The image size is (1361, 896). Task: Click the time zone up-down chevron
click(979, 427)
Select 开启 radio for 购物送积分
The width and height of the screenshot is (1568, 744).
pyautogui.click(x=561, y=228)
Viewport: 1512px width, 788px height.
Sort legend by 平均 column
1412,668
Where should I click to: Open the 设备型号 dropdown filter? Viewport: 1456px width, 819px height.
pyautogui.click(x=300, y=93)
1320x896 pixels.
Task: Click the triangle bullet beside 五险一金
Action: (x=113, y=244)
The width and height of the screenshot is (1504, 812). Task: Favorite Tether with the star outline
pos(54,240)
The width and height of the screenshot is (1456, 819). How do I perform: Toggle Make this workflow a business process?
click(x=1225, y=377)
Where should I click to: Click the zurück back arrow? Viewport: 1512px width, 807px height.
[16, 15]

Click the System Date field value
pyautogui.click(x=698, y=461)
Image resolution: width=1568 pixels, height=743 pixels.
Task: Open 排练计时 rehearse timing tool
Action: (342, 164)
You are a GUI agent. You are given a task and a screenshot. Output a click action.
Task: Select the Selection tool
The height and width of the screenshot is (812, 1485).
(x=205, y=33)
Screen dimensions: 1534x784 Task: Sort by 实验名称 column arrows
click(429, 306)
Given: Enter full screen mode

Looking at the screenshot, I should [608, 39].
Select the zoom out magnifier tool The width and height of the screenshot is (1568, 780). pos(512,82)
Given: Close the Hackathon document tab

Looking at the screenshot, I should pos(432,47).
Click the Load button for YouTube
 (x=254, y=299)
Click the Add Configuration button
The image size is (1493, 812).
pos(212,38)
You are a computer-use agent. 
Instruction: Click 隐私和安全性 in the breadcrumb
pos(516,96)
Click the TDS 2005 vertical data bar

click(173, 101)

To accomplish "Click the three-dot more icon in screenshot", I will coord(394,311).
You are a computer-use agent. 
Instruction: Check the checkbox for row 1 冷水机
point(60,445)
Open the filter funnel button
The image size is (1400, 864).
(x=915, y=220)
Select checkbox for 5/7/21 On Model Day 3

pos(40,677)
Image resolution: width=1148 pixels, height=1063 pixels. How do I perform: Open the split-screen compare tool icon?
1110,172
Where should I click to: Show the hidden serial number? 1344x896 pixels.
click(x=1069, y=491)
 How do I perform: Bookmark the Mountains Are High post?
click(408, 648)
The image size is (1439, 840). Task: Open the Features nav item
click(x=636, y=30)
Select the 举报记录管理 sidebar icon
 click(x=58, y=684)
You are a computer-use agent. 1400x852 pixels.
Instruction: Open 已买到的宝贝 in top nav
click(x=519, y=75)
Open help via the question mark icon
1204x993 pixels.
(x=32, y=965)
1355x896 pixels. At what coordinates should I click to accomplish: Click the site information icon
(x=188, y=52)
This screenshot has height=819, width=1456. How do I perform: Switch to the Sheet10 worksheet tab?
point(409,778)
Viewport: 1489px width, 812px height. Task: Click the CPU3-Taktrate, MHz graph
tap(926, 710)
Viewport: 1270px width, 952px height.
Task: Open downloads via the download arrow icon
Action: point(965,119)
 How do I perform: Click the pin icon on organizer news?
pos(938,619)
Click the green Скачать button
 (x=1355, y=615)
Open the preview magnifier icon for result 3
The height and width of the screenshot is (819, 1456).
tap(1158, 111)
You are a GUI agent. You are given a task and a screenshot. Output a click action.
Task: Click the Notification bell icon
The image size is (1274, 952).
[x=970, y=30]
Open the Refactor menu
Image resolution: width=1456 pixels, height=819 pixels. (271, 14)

****************************************

» **Work instructions**: Go through the listing and write out each line exactly.

» **Exercise result**:
The image size is (1361, 896). Task: Click the time zone up-down chevron
click(979, 427)
Select 开启 radio for 购物送积分
The width and height of the screenshot is (1568, 744).
pyautogui.click(x=561, y=228)
Viewport: 1512px width, 788px height.
Sort legend by 平均 column
1412,668
Where should I click to: Open the 设备型号 dropdown filter? Viewport: 1456px width, 819px height.
pyautogui.click(x=300, y=93)
1320x896 pixels.
Task: Click the triangle bullet beside 五险一金
Action: (x=113, y=244)
The width and height of the screenshot is (1504, 812). Task: Favorite Tether with the star outline
pos(54,240)
The width and height of the screenshot is (1456, 819). How do I perform: Toggle Make this workflow a business process?
click(x=1225, y=377)
Where should I click to: Click the zurück back arrow? Viewport: 1512px width, 807px height.
[16, 15]

Click the System Date field value
pyautogui.click(x=698, y=461)
Image resolution: width=1568 pixels, height=743 pixels.
Task: Open 排练计时 rehearse timing tool
Action: (342, 164)
You are a GUI agent. You are given a task and a screenshot. Output a click action.
Task: Select the Selection tool
The height and width of the screenshot is (812, 1485).
(x=205, y=33)
Screen dimensions: 1534x784 Task: Sort by 实验名称 column arrows
click(429, 306)
Given: Enter full screen mode

Looking at the screenshot, I should [608, 39].
Select the zoom out magnifier tool The width and height of the screenshot is (1568, 780). pos(512,82)
Given: Close the Hackathon document tab

Looking at the screenshot, I should pos(432,47).
Click the Load button for YouTube
 (x=254, y=299)
Click the Add Configuration button
The image size is (1493, 812).
pos(212,38)
You are a computer-use agent. 
Instruction: Click 隐私和安全性 in the breadcrumb
pos(516,96)
Click the TDS 2005 vertical data bar

click(173, 101)

To accomplish "Click the three-dot more icon in screenshot", I will coord(394,311).
You are a computer-use agent. 
Instruction: Check the checkbox for row 1 冷水机
point(60,445)
Open the filter funnel button
The image size is (1400, 864).
(x=915, y=220)
Select checkbox for 5/7/21 On Model Day 3

pos(40,677)
Image resolution: width=1148 pixels, height=1063 pixels. How do I perform: Open the split-screen compare tool icon?
1110,172
Where should I click to: Show the hidden serial number? 1344x896 pixels.
click(x=1069, y=491)
 How do I perform: Bookmark the Mountains Are High post?
click(408, 648)
The image size is (1439, 840). Task: Open the Features nav item
click(x=636, y=30)
Select the 举报记录管理 sidebar icon
 click(x=58, y=684)
You are a computer-use agent. 1400x852 pixels.
Instruction: Open 已买到的宝贝 in top nav
click(x=519, y=75)
Open help via the question mark icon
1204x993 pixels.
(x=32, y=965)
1355x896 pixels. At what coordinates should I click to accomplish: Click the site information icon
(x=188, y=52)
This screenshot has height=819, width=1456. How do I perform: Switch to the Sheet10 worksheet tab?
point(409,778)
Viewport: 1489px width, 812px height. Task: Click the CPU3-Taktrate, MHz graph
tap(926, 710)
Viewport: 1270px width, 952px height.
Task: Open downloads via the download arrow icon
Action: point(965,119)
 How do I perform: Click the pin icon on organizer news?
pos(938,619)
Click the green Скачать button
 (x=1355, y=615)
Open the preview magnifier icon for result 3
The height and width of the screenshot is (819, 1456).
tap(1158, 111)
You are a GUI agent. You are given a task and a screenshot. Output a click action.
Task: Click the Notification bell icon
The image size is (1274, 952).
[x=970, y=30]
Open the Refactor menu
Image resolution: width=1456 pixels, height=819 pixels. (271, 14)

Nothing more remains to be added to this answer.